■ PAGE TEXT:
——————
Adding more guidelines is usually the best way to address questions about consistency. A potential drawback is that more guidelines tend to increase model accuracy at the expense of speed. However, customers will usually prefer a model that provides better answers. If you want to keep scaling, it’s in your best interest to make the most reliable model you can.
You could perform data annotation with nothing more than a word processor and a spreadsheet, but you’ll likely get better results with a purpose-built tool.
What should you look for?
Ease of use
Security
While it’s possible to build your own data annotation tools in-house, there are definite disadvantages. Primarily, your team is an AI development firm, which means that creating a data annotation tool–with the security and quality-of-life features that you need–may be outside your core competencies.
That being said, even the best data annotation platform is only as good as the team using it. That’s why Sama is currently used by many of the world’s largest AI innovators to provide reliable and high-quality generative AI services at scale.
Although AI chatbots and text-generation tools are seemingly everywhere, this aspect of machine learning remains far from solved. It’s still possible for new companies to dislodge incumbent players, but the foundation of their success will rest on their training data.
——————
■ TASK PROMPT: Copy every sentence in the data annotation text that contains the word "AI", in the order they appear.
——————
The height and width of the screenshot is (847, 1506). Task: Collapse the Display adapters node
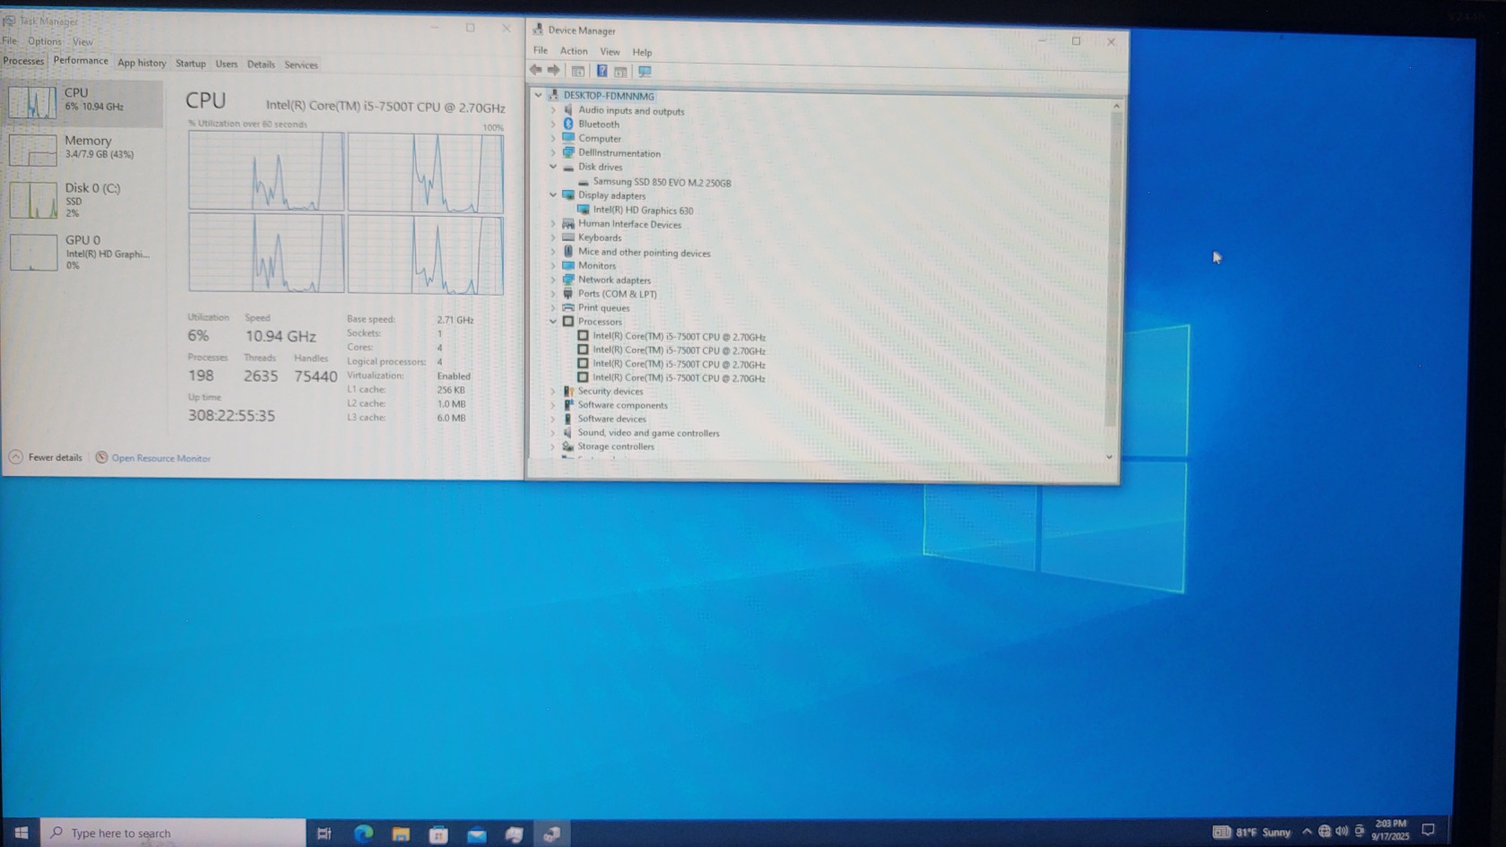[553, 194]
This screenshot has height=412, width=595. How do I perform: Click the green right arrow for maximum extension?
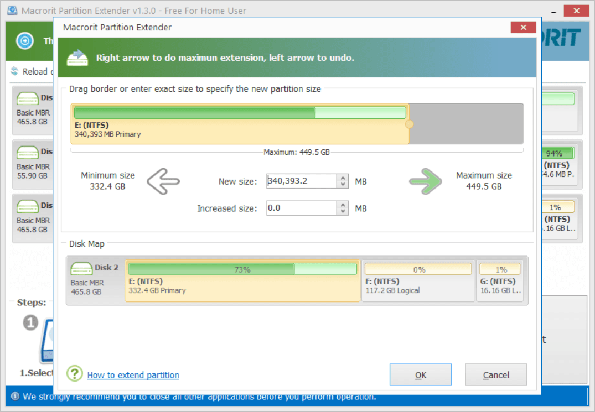coord(425,181)
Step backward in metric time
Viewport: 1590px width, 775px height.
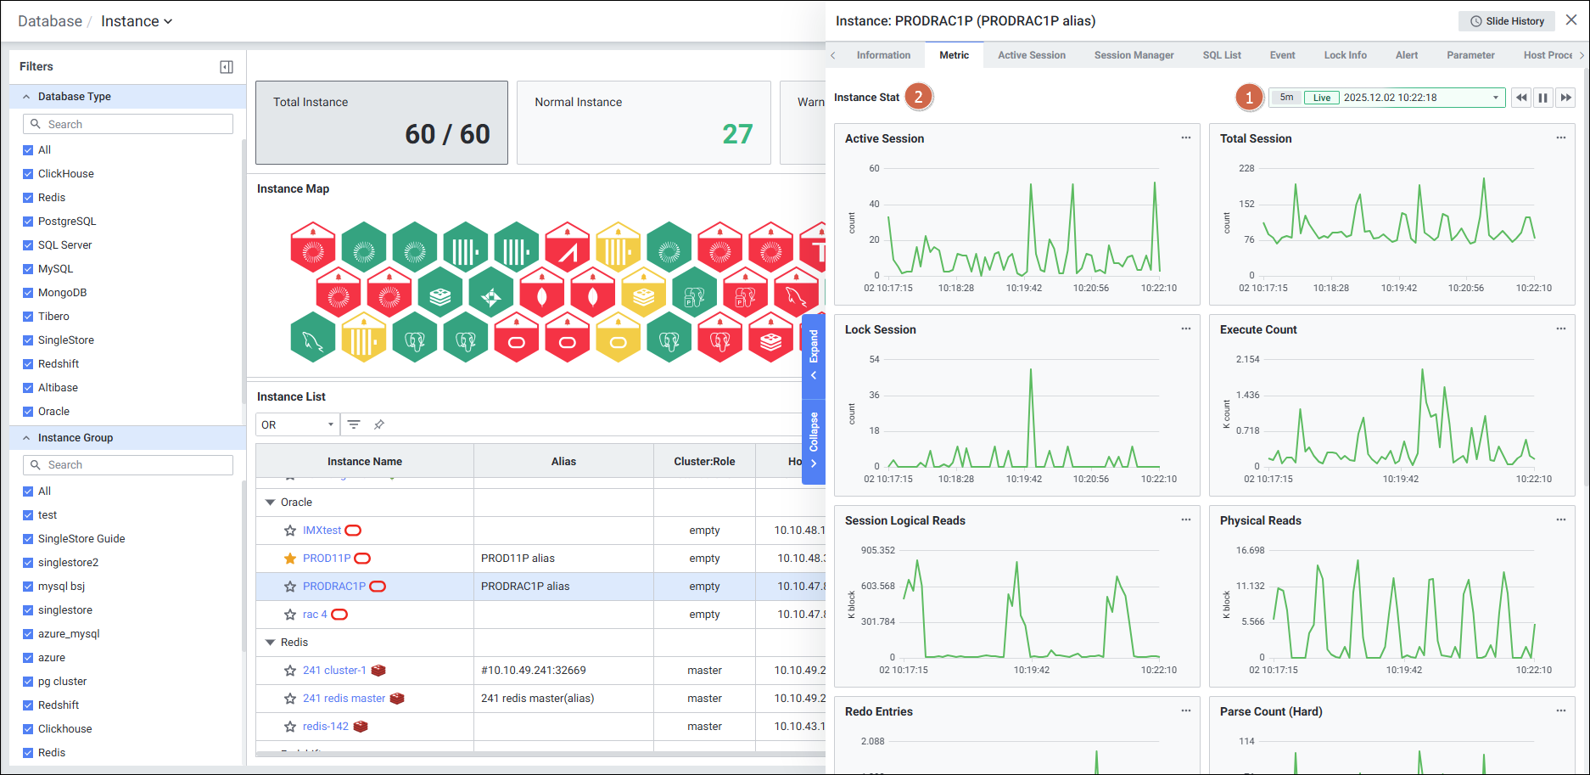pyautogui.click(x=1521, y=98)
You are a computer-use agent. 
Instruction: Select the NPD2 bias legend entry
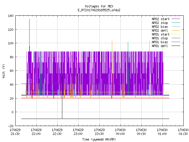166,27
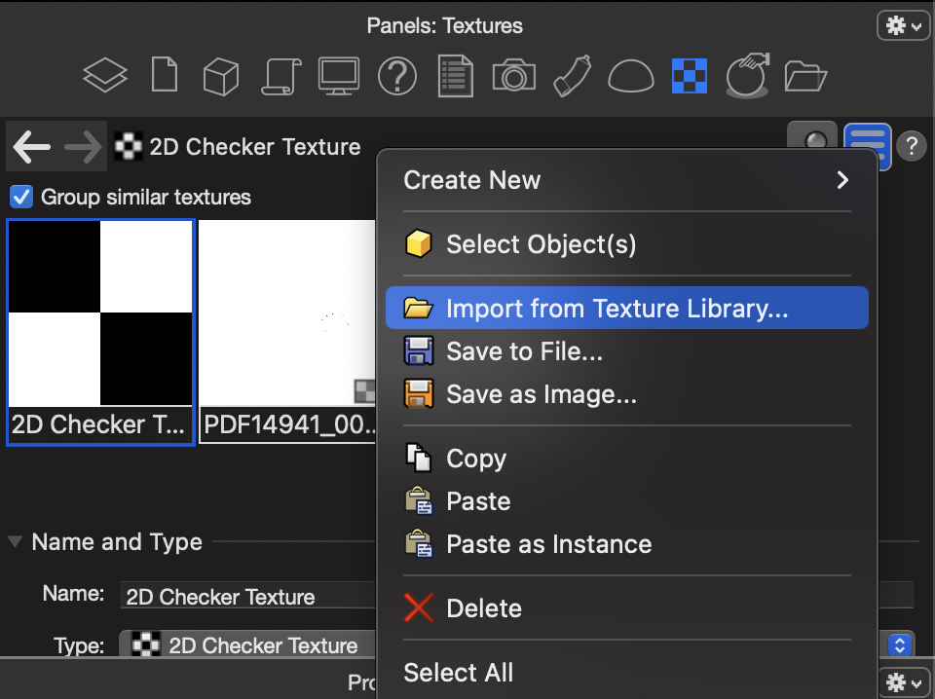Screen dimensions: 935x699
Task: Toggle the list view button
Action: click(x=867, y=146)
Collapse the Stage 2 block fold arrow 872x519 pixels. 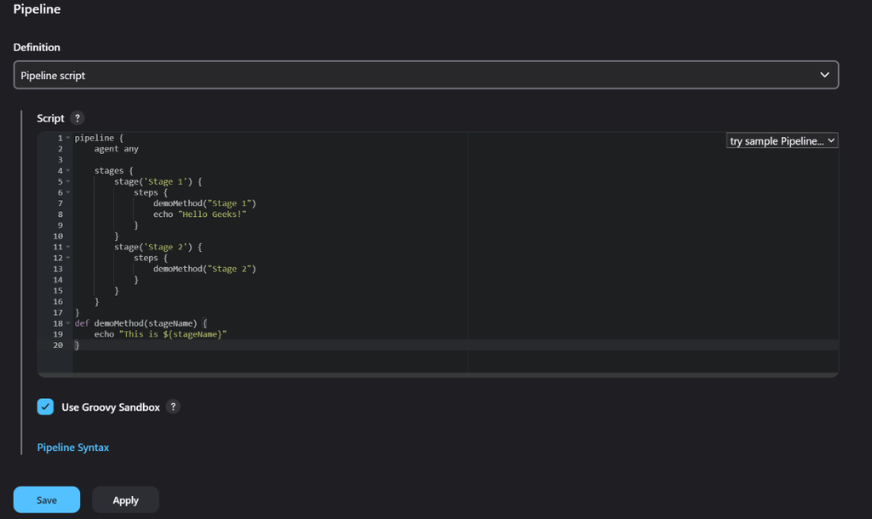coord(68,248)
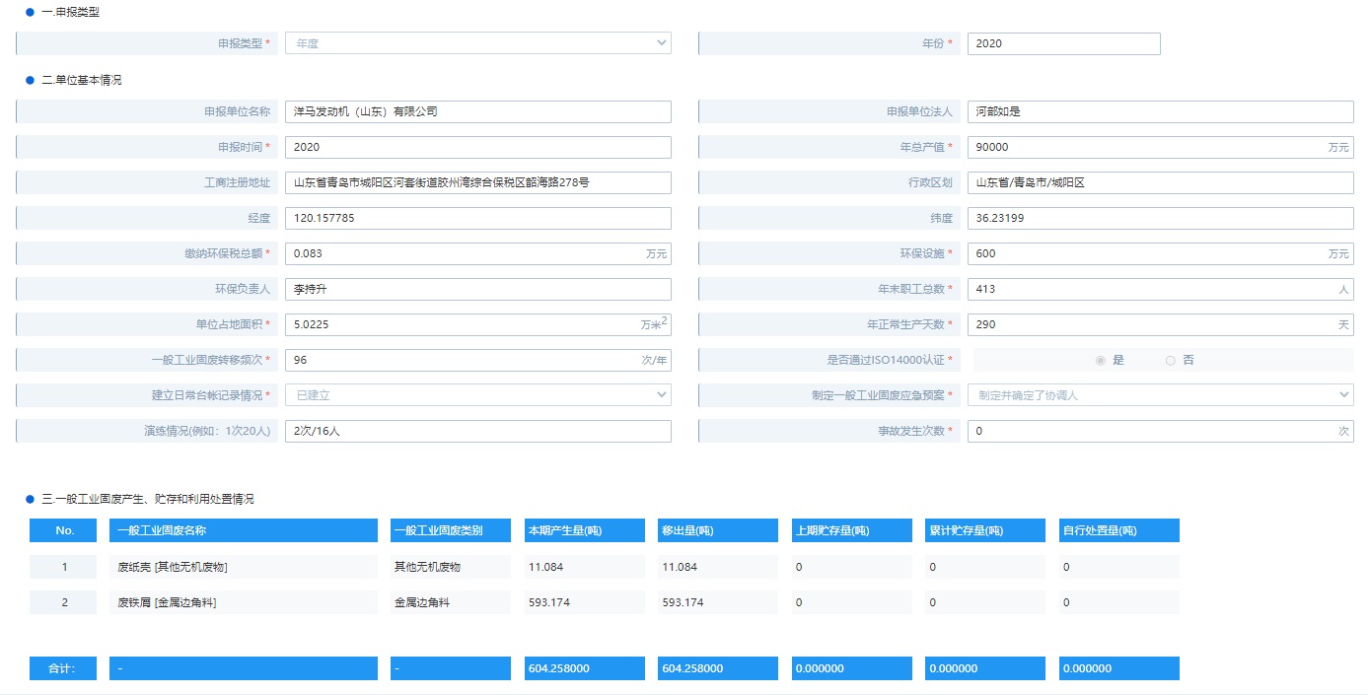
——————
■ OUTPUT FOR THIS TASK:
Primarily, your team is an AI development firm, which means that creating a data annotation tool–with the security and quality-of-life features that you need–may be outside your core competencies.
That’s why Sama is currently used by many of the world’s largest AI innovators to provide reliable and high-quality generative AI services at scale.
Although AI chatbots and text-generation tools are seemingly everywhere, this aspect of machine learning remains far from solved.